Fig. 6.

The activation of the Hh signaling pathway by mechanical stimulation depends on functional primary cilia. (A) GLI3 translocates to cilia after mechanical stimulation in WT but not Myf5-Arl3^−/− myoblasts. Immunofluorescence staining of cilia with ARL13B (red) and GLI3 (green) and counterstained with DAPI (blue). GLI3⁺ cilia were counted. (Scale bar, 5 μm.) (B) The length of cilia was measured using a Nikon ECLIPSE Ti with MetaMorph software.
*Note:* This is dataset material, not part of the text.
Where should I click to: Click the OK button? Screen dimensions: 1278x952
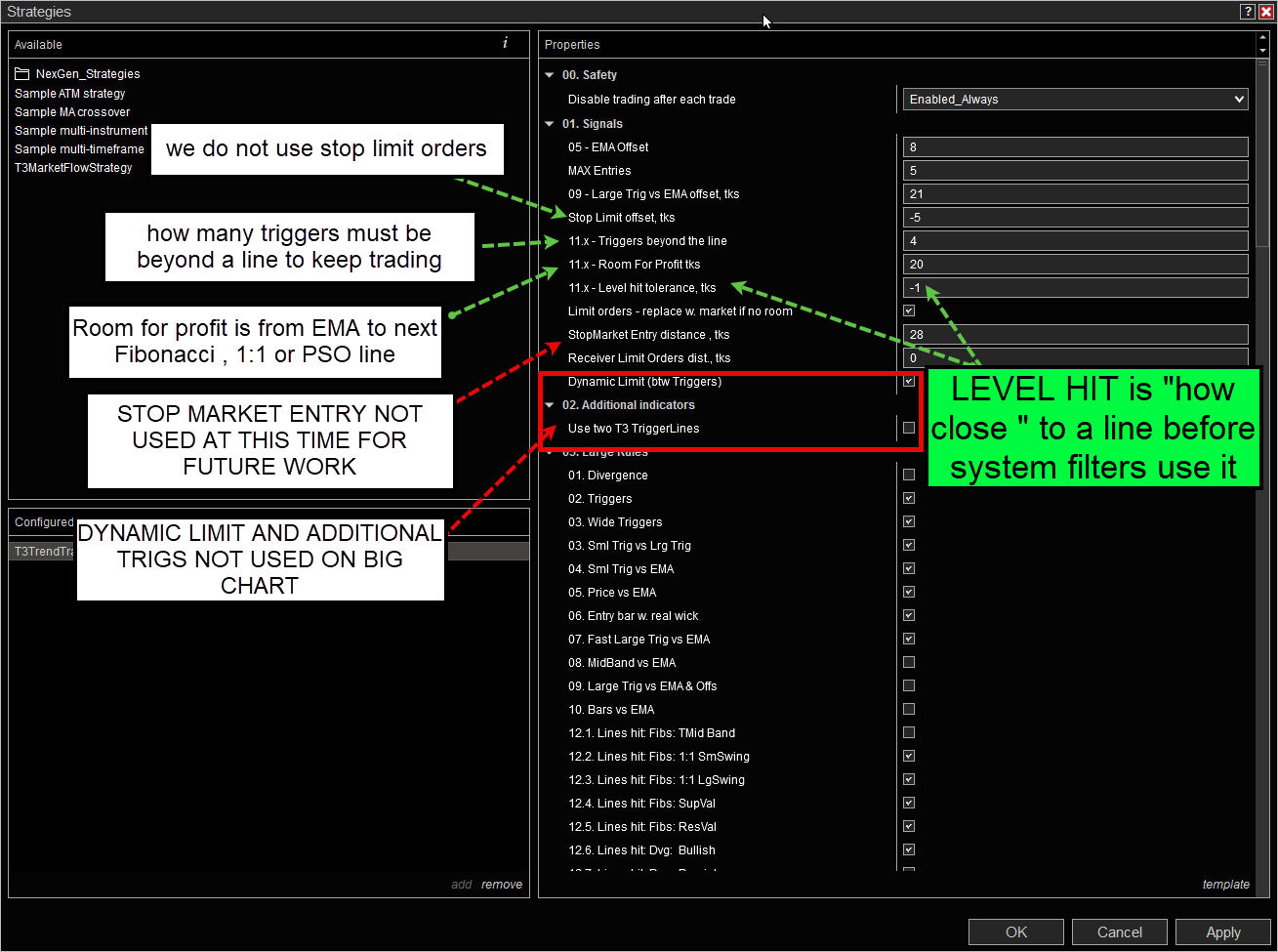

An average of 300 cilia was measured in each group. (C) Quantification of A: 300 cells were counted for each line (five lines for each genotype). (D) Relative expression of MyoG, MyoD, and MyHC in myoblasts derived from WT and Myf5-Arl3^−/− mice after SAG treatment using real-time PCR. (E) Relative expression of Gli1 and Ptch1 expression in myoblasts derived from WT and Myf5-Arl3^−/− mice after SAG treatment using real-time PCR. Note the abrogation of Hh signaling markers in Myf5-Arl3^−/− mice after mechanical stimulation in vitro. (One-way ANOVA with Tukey’s multiple comparisons tests, *P < 0.05, **P < 0.01, ***P < 0.001; NS, not significant.)